Thursday, April 7, 2016

the inherent classism of kyriarchy and subaltern theory

This is a followup to a post from 2013, kyriarchy: redundant word of the day. At the time, I quoted Fiorenza:
The theoretical adequacy of patriarchy has been challenged because, for instance, black men do not have control over white wo/men and some women (slave/mistresses) have power over subaltern women and men (slaves)."
But I completely failed to pay attention to the implications of that use of "subaltern."

And I didn't poke hard at a statement by Lisa at Accepting Kyriarchy, Not Apologies:
When you talk about power assertion of a White woman over a Brown man, that's kyriarchy. When you talk about a Black man dominating a Brown womyn, that's kyriarchy. It's about the human tendency for everyone trying to take the role of lord/master within a pyramid. At it best heights, studying kyriarchy displays that it's more than just rich, white Christian men at the tip top and, personally, they're not the ones I find most dangerous. There's a helluva lot more people a few levels down the pyramid who are more interested in keeping their place in the structure than to turning the pyramid upside down.
What finally struck me is what's hidden by the use of "subaltern". Here's the first definition that appears when you google it:

noun: subaltern; plural noun: subalterns
  1. 1.
    an officer in the British army below the rank of captain, especially a second lieutenant.
adjective: subaltern
  1. 1.
    of lower status.
    "the private tutor was a recognized subaltern part of the bourgeois family"

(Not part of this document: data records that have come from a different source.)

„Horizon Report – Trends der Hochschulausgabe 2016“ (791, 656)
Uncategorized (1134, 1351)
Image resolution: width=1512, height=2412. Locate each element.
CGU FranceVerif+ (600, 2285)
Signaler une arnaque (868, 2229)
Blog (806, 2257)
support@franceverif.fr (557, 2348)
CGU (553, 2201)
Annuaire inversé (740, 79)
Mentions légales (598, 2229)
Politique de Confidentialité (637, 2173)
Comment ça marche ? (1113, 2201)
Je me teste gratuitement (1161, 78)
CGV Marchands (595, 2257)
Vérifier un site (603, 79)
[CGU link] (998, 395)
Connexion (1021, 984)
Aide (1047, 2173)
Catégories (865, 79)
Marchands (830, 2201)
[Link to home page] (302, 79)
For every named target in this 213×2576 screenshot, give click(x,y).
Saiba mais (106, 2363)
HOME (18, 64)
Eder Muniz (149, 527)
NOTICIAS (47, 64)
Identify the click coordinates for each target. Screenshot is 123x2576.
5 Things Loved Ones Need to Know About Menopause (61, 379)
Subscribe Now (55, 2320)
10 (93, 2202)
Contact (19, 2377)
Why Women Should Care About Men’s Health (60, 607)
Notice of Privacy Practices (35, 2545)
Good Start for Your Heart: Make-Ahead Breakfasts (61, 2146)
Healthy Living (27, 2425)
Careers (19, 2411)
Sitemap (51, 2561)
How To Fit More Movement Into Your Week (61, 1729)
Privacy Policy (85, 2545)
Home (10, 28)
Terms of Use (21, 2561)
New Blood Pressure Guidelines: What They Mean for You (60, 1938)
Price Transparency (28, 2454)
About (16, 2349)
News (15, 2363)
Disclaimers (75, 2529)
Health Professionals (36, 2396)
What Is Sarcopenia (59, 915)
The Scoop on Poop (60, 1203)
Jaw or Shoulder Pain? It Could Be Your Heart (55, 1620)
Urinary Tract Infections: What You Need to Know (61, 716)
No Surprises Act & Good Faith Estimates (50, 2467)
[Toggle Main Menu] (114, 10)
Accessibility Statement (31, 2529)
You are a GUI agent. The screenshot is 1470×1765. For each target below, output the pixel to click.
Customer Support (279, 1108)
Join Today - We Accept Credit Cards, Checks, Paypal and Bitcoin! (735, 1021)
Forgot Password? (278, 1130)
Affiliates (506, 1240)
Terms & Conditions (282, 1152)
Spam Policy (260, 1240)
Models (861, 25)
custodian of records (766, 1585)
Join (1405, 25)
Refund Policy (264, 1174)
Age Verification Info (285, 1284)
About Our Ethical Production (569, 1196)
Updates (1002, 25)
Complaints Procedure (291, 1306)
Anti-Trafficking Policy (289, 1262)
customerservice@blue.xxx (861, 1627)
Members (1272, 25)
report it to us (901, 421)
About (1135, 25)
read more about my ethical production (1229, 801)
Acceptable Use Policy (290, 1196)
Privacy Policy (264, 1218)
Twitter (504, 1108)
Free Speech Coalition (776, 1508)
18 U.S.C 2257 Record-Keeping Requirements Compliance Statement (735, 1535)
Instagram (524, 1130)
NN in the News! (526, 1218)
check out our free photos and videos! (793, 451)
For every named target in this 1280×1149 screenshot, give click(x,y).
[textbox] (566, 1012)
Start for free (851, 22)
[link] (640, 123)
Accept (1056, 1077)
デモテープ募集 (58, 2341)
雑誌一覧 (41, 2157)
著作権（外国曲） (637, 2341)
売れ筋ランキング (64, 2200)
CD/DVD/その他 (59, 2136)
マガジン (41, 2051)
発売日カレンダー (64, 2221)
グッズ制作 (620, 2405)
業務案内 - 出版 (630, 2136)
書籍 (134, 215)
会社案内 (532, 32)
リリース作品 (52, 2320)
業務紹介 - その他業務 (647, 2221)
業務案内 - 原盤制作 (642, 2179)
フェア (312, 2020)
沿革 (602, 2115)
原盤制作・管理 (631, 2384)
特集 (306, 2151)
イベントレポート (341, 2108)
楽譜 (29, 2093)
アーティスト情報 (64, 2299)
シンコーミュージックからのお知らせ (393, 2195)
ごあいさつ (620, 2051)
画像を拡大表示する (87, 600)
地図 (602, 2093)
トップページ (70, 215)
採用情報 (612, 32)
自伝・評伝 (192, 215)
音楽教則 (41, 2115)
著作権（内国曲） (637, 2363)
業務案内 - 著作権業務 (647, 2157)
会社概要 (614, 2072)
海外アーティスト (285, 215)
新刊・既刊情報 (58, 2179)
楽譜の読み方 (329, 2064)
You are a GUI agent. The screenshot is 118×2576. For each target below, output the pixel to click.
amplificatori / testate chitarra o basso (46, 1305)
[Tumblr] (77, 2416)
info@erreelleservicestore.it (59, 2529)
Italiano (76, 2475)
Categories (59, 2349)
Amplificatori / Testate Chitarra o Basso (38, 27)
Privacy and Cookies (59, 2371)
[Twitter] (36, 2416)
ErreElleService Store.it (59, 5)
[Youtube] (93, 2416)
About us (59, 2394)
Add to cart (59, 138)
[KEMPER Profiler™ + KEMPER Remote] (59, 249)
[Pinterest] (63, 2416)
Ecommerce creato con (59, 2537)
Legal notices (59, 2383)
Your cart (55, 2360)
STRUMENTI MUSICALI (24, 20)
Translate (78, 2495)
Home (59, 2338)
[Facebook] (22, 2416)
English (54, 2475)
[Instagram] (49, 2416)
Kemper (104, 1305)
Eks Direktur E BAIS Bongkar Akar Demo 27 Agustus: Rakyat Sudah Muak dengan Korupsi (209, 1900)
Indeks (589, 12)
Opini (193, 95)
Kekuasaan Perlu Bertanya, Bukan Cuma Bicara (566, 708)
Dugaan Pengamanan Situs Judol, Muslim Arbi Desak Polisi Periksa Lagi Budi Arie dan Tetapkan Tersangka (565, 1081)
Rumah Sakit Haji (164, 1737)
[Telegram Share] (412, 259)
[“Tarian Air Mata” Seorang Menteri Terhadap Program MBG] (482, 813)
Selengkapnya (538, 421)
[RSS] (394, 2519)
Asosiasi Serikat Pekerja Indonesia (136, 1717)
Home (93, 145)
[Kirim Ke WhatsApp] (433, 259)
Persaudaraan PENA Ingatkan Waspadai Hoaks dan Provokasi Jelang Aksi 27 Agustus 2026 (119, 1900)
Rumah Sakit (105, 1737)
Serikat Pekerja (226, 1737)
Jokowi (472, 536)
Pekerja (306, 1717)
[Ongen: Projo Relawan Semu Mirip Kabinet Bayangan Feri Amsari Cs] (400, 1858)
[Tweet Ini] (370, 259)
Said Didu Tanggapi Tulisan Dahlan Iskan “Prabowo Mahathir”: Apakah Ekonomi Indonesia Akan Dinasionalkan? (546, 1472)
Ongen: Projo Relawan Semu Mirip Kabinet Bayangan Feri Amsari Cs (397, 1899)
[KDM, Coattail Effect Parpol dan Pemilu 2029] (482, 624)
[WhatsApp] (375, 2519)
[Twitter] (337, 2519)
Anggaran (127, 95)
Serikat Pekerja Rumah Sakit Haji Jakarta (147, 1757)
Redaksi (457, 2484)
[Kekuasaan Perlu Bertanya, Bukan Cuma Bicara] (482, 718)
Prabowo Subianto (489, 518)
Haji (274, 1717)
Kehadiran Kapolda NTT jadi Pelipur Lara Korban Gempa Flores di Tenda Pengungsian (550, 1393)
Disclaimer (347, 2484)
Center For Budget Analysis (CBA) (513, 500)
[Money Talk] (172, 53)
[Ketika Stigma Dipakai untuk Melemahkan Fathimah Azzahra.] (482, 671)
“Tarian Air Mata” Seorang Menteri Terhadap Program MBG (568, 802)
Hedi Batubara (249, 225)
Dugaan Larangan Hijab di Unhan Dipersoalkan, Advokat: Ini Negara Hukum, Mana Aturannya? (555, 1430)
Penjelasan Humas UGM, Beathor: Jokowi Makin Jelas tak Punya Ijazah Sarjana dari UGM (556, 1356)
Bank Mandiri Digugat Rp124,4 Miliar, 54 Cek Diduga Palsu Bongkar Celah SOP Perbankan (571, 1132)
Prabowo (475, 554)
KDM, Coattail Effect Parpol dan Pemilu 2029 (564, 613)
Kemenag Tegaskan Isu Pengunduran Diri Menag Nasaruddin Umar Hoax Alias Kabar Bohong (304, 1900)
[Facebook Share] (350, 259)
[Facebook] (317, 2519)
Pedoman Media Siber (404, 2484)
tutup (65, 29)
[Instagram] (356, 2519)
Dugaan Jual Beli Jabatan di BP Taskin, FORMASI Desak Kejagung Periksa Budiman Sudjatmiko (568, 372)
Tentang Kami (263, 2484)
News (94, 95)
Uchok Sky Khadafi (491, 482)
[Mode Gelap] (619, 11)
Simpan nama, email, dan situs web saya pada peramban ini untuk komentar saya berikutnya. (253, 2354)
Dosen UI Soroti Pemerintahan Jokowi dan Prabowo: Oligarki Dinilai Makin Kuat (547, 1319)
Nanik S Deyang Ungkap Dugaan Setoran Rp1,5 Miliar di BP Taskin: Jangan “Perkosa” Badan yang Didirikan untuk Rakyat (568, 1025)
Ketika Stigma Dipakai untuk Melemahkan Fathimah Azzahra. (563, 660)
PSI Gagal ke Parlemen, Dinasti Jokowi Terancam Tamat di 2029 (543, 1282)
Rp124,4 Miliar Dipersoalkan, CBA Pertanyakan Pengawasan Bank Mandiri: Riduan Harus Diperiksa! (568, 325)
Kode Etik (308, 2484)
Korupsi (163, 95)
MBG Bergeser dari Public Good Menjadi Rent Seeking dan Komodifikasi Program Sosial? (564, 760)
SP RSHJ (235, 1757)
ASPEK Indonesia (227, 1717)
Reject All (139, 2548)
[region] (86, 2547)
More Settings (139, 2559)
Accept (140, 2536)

The word comes from Latin roots that mean "below every other", yet these examples are not society's lowest. The second lieutenant is above the soldiers and non-commissioned officers; the tutor is above the servants.

"Subaltern" was popularized in Subaltern Studies, which used it to discuss imperialism—the metaphor seems to be that the imperialists are the hegemony (or major power), and those who serve the hegemony are the subalterns (or minor officers). That makes sense if you remember how the British Raj was administered: British officers were superior to Indian officers. Race and gender and culture were enormous factors in the ranking of privilege in the Empire.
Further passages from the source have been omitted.